Express the lines of the items as a JSON list of strings, one string per line and no blank lines, starting with the line that contains "at (810, 110)." and going on through the end of the items.

■ Supplied records ■
+ + +

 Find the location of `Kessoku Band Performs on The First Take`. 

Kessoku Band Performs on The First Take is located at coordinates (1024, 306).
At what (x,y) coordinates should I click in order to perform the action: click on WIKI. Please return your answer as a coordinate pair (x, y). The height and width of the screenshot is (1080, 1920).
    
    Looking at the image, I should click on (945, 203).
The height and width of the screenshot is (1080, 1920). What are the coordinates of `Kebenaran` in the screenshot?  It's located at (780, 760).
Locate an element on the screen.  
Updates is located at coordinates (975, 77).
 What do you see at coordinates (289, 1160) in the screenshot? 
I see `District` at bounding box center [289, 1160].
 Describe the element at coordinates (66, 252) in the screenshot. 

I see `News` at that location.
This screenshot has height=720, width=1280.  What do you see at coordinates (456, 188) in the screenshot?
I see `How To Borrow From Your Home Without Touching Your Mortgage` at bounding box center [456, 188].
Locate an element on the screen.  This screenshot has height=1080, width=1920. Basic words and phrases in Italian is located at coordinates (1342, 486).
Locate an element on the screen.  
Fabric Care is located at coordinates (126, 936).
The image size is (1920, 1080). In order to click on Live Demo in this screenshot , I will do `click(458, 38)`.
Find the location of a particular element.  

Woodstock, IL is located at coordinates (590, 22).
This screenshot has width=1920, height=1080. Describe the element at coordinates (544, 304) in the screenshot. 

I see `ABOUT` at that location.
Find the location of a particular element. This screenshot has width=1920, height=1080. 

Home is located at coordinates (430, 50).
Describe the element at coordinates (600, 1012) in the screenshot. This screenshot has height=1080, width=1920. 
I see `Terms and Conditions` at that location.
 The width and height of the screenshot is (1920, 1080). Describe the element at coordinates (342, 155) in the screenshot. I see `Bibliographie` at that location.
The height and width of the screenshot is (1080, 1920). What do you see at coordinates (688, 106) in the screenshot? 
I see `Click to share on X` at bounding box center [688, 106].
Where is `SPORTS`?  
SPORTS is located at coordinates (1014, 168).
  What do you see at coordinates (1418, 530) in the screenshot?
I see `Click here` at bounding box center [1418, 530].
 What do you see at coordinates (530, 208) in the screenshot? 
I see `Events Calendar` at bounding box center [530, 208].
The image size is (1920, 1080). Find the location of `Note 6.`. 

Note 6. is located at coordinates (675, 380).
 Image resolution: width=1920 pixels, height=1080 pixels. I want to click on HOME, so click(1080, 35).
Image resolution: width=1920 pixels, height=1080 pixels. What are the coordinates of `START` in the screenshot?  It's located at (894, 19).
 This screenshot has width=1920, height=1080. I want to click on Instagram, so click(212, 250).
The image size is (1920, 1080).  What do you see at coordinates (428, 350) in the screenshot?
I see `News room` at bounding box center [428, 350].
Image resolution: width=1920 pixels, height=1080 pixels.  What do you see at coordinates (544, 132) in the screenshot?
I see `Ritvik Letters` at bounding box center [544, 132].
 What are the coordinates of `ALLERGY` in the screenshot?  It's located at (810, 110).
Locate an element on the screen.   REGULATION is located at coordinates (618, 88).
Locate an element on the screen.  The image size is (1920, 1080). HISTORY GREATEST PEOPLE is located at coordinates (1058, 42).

+ + +

■ Answer below ■
[
  " What are the coordinates of `ALLERGY` in the screenshot?  It's located at (810, 110).",
  "Locate an element on the screen.   REGULATION is located at coordinates (618, 88).",
  "Locate an element on the screen.  The image size is (1920, 1080). HISTORY GREATEST PEOPLE is located at coordinates (1058, 42)."
]